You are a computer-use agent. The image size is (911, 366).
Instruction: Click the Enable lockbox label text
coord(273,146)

====

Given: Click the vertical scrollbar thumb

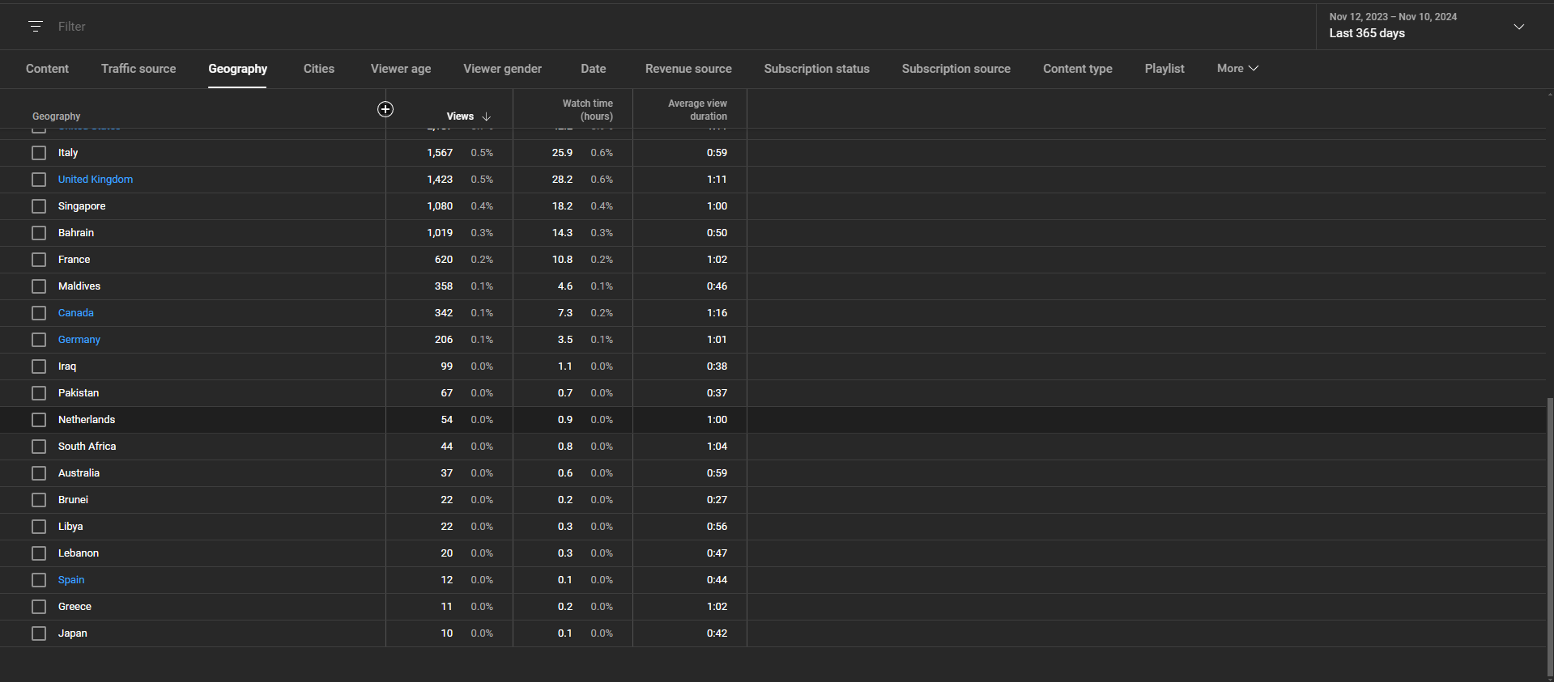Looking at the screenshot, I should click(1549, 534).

====

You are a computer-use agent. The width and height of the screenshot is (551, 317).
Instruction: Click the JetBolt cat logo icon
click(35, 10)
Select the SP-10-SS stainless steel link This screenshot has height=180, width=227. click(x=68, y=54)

====

Find the line with "Instruction: Click the JetBolt cat logo icon" in the material above. Reproduce it and each line after it up to and including the line with "Select the SP-10-SS".

Instruction: Click the JetBolt cat logo icon
click(35, 10)
Select the SP-10-SS stainless steel link This screenshot has height=180, width=227. click(x=68, y=54)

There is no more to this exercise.